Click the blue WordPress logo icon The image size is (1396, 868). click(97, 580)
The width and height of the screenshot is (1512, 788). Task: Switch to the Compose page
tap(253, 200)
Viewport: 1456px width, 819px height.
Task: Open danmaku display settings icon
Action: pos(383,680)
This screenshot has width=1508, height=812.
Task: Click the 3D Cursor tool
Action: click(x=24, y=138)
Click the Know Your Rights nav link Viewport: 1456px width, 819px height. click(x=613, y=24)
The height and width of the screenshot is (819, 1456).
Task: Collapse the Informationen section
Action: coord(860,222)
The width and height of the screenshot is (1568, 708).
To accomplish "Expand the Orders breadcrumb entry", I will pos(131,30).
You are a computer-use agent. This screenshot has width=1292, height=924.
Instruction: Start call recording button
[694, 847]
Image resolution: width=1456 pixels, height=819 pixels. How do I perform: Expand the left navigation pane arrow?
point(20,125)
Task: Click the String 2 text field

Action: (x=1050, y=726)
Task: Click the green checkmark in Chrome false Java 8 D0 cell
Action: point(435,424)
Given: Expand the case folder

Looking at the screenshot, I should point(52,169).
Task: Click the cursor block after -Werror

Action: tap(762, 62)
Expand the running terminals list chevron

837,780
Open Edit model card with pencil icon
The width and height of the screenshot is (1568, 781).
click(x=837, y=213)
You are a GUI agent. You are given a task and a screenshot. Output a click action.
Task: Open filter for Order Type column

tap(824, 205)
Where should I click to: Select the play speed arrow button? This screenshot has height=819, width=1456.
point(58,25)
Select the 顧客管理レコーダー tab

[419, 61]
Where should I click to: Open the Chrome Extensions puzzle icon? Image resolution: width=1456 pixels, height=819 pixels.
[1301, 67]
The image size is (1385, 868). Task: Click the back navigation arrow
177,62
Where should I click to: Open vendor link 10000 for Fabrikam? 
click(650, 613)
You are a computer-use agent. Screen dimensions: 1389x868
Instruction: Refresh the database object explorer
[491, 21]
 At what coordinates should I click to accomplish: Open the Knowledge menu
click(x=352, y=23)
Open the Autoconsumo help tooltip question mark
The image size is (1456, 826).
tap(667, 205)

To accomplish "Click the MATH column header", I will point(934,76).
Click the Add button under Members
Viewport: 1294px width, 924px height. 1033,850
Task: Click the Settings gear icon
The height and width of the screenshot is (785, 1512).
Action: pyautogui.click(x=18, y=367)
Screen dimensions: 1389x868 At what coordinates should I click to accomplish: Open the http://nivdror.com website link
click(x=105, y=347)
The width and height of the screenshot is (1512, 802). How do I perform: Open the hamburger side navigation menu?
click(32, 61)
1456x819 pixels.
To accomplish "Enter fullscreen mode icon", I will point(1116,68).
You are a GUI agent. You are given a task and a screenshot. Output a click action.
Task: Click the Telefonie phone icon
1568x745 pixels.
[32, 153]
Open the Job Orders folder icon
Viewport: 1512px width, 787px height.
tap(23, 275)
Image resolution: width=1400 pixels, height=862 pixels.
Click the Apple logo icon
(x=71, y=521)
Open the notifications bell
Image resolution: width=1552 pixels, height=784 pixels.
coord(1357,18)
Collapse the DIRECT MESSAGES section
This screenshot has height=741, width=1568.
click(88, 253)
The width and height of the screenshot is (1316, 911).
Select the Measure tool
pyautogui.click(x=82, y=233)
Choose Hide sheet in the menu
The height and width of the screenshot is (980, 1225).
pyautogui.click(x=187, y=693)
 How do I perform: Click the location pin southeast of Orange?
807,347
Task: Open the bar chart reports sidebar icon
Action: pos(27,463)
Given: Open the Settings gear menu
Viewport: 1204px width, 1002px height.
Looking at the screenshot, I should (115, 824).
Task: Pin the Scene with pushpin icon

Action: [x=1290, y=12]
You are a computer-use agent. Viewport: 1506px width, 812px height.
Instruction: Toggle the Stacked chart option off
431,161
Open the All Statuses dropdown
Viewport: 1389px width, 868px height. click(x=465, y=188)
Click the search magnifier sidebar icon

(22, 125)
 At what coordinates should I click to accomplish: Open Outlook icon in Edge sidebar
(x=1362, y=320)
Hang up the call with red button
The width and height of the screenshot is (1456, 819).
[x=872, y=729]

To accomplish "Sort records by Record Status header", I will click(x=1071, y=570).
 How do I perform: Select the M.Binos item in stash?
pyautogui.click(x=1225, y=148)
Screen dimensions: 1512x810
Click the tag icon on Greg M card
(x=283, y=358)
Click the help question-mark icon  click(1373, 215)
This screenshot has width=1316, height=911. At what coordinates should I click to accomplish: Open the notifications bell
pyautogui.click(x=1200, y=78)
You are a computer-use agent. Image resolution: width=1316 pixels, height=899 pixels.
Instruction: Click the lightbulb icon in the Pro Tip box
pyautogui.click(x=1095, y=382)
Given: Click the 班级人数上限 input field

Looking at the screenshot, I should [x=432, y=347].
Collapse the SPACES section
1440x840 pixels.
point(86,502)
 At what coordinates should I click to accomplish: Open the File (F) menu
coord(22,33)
***
**EXERCISE BRIEF**
A line qualifies when it holds the word "gear"; report all qualifying lines from the records above.

**SOLUTION FOR THIS PROBLEM**
Task: Click the Settings gear icon
Given: Open the Settings gear menu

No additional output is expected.